## Exercise instructions
Quote the following lines word for word, leaving out the pictures.

---

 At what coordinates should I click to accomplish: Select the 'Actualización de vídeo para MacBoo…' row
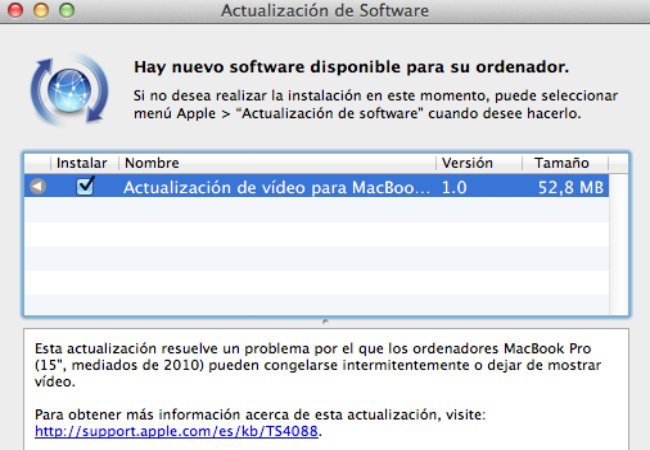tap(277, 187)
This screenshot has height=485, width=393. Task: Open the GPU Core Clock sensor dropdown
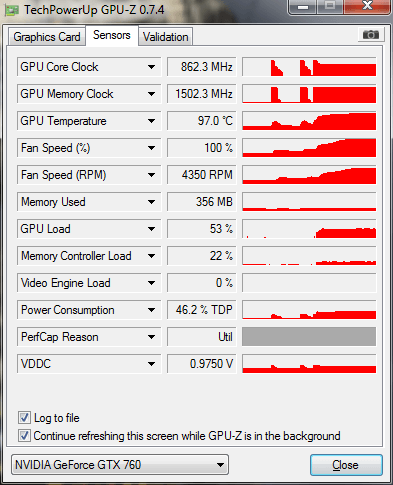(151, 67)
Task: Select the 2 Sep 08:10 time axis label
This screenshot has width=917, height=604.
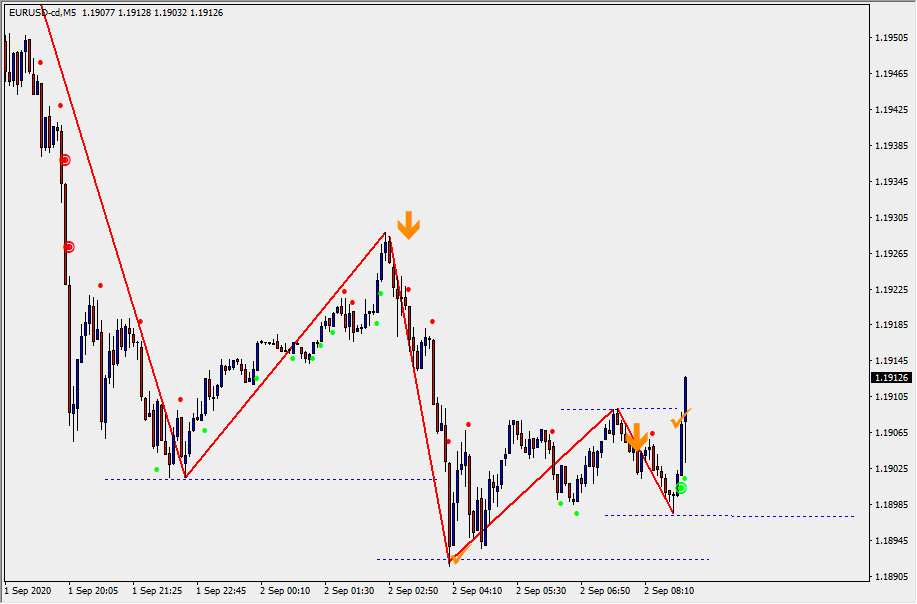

---

## Written answer
 At what coordinates should I click to accomplish: Select the 'Actualización de vídeo para MacBoo…' row
tap(277, 187)
This screenshot has height=485, width=393. Task: Open the GPU Core Clock sensor dropdown
(151, 67)
Task: Select the 2 Sep 08:10 time axis label
This screenshot has width=917, height=604.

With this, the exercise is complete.